RDR had some funny moments in it, I think. My favorite moment was John Marston being sarcastic with the scientist/researcher in Blackwater.

Also, House of the Dead 2. 



Laughable voice acting.


----------



## HIGHfrombeingSHY (Mar 9, 2015)

Monkey Island!


----------



## i just want luv (Feb 13, 2011)

Honestly, it might be Oblivion.


----------



## green9206 (May 13, 2013)

Open world game- Bully 
One of the best games I've ever played and one of the funniest. 
Shooter- Blacklight Retribution 
An online FPS game that is freaking funny. 
Point and click - Pheonix Wright series 
Pheonix Wright games are pretty funny. 
I can't think of any more.


----------



## bancho1993 (Aug 28, 2014)

The Yakuza series has quite a few funny moments


----------



## Tabris (Jul 14, 2013)

Disgaea


----------



## CleverCabbage (Jun 6, 2010)

Goat Simulator.
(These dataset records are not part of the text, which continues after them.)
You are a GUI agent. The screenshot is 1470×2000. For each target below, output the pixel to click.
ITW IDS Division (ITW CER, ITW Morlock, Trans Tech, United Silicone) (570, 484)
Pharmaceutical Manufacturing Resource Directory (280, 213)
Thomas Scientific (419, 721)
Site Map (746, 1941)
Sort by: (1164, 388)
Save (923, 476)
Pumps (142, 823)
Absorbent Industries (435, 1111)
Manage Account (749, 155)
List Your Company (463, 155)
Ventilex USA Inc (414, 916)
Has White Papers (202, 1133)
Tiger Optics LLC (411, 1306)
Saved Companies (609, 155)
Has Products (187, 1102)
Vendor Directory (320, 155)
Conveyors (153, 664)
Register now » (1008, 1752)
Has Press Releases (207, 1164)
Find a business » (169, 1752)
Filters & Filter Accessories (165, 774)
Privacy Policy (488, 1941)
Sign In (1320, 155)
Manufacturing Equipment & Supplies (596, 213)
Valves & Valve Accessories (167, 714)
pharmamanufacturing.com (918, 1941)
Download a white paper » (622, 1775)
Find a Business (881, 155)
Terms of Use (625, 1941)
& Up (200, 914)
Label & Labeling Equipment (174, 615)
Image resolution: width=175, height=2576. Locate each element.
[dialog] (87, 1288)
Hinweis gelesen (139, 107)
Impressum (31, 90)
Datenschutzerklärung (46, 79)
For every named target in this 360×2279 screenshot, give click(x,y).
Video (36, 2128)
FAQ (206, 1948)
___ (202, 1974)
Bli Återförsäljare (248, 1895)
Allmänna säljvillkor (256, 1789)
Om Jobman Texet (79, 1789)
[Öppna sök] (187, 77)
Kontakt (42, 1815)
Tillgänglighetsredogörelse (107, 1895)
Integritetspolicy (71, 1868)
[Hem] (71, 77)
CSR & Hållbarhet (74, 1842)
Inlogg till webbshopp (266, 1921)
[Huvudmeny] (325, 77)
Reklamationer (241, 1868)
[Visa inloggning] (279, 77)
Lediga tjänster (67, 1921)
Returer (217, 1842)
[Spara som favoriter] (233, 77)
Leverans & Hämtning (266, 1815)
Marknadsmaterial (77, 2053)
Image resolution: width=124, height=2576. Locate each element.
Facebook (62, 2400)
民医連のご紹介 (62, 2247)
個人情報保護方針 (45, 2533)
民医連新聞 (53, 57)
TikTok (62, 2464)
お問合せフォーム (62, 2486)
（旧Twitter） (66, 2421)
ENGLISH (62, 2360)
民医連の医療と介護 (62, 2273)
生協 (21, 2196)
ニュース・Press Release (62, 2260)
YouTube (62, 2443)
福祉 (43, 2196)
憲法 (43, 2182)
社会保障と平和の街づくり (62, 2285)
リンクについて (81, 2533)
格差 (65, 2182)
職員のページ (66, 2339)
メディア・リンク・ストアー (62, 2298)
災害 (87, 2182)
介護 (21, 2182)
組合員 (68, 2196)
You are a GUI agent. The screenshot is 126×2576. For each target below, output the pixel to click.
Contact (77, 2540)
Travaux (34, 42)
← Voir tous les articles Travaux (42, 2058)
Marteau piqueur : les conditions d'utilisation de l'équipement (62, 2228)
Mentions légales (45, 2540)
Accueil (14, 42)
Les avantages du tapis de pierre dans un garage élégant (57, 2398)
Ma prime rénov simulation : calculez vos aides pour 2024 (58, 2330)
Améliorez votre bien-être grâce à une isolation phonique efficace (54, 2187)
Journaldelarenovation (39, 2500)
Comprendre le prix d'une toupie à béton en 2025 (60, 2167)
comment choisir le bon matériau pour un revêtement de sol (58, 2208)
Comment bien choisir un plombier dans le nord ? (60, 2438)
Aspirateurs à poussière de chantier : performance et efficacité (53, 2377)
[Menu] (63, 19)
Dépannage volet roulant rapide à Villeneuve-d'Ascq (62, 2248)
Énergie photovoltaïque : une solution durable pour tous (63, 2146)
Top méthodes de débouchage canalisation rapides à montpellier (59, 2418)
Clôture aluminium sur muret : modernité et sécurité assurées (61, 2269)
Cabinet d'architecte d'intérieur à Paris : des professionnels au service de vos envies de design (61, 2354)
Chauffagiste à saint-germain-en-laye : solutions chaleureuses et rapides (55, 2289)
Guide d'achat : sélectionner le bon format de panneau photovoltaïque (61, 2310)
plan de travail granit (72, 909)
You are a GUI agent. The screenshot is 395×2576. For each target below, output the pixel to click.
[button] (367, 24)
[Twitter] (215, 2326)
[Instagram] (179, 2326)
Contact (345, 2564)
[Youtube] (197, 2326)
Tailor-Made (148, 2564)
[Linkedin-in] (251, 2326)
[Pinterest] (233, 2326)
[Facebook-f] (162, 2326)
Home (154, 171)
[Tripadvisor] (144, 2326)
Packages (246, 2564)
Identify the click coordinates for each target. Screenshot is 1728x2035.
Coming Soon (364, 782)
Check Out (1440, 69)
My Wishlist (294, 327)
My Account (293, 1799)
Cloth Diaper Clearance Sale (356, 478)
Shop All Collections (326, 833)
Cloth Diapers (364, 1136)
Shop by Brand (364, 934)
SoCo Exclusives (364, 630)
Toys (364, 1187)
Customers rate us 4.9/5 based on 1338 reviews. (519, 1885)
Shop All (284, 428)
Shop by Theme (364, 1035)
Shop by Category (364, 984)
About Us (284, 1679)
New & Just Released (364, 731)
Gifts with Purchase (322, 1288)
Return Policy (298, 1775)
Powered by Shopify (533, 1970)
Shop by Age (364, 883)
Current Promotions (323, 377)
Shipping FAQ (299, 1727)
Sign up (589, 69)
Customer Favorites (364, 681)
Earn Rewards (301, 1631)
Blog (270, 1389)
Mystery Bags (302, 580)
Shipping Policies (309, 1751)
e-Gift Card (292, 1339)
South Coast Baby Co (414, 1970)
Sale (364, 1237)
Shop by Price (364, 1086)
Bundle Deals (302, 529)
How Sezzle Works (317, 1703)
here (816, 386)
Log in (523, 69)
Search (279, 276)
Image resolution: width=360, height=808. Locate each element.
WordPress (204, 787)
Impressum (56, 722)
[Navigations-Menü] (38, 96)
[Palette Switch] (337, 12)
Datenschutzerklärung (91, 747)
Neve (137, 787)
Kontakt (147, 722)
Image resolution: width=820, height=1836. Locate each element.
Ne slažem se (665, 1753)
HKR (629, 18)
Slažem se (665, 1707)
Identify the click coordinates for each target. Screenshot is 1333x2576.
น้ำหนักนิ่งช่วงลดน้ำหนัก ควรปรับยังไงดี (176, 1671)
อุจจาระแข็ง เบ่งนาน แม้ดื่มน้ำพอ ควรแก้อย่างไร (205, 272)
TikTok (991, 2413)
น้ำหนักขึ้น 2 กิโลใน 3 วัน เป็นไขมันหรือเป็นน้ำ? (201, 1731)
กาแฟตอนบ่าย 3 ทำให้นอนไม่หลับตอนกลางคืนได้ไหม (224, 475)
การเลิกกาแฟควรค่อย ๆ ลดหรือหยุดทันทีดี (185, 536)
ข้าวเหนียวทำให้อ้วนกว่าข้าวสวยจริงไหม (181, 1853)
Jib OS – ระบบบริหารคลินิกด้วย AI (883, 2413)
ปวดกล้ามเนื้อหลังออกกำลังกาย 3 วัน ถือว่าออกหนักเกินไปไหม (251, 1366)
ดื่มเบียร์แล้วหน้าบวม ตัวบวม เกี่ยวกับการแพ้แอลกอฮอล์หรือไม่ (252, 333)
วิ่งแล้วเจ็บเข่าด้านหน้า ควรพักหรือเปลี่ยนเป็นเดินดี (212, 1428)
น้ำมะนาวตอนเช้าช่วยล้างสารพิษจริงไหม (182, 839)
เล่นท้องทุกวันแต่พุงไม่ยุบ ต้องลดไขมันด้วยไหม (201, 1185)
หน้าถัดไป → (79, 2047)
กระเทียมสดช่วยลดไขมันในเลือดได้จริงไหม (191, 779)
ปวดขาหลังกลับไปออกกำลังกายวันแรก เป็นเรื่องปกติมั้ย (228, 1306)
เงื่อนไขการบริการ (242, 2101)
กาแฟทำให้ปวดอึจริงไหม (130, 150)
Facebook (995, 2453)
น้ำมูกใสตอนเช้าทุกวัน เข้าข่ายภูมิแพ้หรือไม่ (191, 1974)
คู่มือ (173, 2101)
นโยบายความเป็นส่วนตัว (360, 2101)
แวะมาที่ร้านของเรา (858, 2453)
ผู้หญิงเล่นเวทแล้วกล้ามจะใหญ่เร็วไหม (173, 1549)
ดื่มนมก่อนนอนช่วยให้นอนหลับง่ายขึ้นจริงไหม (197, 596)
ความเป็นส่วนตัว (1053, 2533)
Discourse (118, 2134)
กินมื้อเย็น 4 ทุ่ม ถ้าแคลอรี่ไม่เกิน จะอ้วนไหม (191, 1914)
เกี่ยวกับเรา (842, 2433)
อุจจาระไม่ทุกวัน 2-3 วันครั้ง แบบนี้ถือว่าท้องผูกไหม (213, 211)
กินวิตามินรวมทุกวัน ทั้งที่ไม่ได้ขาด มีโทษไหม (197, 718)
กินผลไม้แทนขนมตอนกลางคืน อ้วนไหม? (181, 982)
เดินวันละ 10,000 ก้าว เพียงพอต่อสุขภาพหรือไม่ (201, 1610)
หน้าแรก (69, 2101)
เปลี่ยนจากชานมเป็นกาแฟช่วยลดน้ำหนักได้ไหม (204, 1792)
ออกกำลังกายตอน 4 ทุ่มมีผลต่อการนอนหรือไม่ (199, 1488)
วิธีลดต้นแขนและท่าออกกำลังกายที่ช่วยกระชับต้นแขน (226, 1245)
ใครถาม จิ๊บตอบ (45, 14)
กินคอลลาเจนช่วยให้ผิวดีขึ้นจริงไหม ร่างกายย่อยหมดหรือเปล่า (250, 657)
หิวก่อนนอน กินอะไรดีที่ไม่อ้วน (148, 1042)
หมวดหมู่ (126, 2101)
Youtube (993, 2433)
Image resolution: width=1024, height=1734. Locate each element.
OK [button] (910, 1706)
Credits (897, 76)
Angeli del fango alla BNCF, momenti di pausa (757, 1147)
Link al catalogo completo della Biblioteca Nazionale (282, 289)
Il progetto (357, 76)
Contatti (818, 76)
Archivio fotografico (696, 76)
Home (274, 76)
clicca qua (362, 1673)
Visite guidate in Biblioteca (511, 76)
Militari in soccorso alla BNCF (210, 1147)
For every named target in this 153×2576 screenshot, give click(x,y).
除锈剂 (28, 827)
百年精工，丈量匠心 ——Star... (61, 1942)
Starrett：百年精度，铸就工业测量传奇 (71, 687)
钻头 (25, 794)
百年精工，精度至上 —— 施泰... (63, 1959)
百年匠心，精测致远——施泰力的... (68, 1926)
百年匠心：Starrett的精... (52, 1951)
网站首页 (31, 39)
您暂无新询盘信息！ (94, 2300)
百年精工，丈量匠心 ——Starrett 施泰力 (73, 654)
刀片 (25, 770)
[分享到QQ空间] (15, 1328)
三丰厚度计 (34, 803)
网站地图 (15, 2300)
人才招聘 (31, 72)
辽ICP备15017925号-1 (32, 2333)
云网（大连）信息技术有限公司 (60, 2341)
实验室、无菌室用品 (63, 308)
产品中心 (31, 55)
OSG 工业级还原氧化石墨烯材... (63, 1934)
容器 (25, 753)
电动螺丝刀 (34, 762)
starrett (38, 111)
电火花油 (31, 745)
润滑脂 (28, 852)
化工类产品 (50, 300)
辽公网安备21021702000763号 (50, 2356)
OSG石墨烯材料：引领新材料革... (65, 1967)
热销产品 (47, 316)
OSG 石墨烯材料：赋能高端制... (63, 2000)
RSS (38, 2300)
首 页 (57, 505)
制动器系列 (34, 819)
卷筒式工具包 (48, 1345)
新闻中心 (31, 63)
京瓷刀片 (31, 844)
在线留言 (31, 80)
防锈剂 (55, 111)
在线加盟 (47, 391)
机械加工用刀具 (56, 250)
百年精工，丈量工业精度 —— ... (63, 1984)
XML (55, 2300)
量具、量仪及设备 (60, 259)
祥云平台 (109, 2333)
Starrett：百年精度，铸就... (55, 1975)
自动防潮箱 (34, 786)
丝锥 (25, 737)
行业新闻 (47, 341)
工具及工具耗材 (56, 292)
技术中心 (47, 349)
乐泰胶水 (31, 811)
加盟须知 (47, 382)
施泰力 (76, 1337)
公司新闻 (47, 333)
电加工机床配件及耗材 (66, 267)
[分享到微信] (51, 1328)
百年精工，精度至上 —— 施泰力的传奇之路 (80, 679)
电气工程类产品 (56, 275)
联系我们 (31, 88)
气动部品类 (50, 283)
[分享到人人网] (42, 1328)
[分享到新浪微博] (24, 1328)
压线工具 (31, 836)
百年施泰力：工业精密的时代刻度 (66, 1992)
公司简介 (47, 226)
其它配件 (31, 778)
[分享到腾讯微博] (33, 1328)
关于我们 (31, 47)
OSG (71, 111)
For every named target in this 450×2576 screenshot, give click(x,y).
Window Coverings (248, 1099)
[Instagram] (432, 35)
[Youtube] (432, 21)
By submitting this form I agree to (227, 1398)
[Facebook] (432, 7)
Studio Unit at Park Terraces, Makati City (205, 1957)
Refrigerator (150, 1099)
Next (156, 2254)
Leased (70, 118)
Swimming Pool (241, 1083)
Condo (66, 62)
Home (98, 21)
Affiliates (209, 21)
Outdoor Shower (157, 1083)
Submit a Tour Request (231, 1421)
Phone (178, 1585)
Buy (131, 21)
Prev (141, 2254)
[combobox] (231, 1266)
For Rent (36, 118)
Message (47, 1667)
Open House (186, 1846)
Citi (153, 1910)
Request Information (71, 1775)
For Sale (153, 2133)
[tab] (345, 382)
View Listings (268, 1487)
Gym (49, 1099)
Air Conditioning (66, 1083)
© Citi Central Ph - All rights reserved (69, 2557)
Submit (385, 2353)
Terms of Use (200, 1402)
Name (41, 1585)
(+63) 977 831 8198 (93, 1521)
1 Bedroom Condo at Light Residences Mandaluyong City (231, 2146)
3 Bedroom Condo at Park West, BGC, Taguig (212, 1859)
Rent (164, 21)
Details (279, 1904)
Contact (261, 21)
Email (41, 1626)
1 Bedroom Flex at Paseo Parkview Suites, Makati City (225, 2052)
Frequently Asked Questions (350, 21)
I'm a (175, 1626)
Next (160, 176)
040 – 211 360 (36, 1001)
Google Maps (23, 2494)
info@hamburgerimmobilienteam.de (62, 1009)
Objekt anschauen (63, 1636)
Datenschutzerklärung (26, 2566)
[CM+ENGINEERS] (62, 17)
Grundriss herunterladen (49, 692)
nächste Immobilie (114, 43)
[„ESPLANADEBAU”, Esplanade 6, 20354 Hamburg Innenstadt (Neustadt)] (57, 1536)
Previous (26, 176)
It gets boring real fast, but it had me laughing like an idiot the first time I played it. The whole thing is just one big parody game, with (intentionally) broken ragdoll physics and hundreds of references.


----------



## Beckibuzz (Apr 4, 2015)

Sunset overdrive


----------



## uziq (Apr 9, 2012)




----------



## EvonneEzell (Jul 14, 2014)

Marry boff kill


----------



## fotschi (Feb 25, 2015)

CleverCabbage said:


> Goat Simulator. It gets boring real fast, but it had me laughing like an idiot the first time I played it. The whole thing is just one big parody game, with (intentionally) broken ragdoll physics and hundreds of references.


That game is amazing. I agree that it gets boring quick though, I only played it for a few hours but those few hours were golden.


----------



## TiaAMI (May 30, 2015)

Oblivion/Skyrim
BattleBlock Theater


----------